Among the lines of the records below, copy those that hold the word "point".

Stored items:

________

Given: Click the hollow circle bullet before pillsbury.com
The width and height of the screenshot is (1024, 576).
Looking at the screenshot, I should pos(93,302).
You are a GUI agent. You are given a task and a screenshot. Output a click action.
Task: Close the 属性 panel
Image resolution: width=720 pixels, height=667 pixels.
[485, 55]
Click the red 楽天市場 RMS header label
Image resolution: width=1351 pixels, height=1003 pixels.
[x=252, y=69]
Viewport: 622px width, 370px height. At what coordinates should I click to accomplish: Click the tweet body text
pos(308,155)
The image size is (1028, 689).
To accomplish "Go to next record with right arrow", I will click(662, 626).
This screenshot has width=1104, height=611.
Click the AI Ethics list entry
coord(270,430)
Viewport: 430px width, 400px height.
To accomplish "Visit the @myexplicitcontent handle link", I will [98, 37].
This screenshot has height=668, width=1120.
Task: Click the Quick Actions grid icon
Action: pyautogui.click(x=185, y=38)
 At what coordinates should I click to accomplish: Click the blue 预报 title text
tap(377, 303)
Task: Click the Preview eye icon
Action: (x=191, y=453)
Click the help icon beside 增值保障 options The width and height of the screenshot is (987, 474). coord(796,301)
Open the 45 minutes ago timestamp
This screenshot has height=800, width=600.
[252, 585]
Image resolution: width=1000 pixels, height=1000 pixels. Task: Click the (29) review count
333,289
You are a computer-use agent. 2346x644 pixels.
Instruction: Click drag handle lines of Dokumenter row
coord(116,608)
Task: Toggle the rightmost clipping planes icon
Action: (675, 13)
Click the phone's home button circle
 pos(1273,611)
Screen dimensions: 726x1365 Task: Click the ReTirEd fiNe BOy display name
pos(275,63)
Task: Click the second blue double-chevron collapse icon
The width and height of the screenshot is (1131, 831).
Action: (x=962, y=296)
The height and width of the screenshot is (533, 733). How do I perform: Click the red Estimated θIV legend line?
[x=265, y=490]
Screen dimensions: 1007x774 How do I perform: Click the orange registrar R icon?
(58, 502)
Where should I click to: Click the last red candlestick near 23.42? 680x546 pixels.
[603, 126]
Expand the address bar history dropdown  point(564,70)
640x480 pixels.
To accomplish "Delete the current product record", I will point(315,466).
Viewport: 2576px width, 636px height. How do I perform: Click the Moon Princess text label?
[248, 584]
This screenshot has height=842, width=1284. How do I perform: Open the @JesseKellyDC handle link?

________

- Completed task:
Expand the address bar history dropdown  point(564,70)
To accomplish "Delete the current product record", I will point(315,466).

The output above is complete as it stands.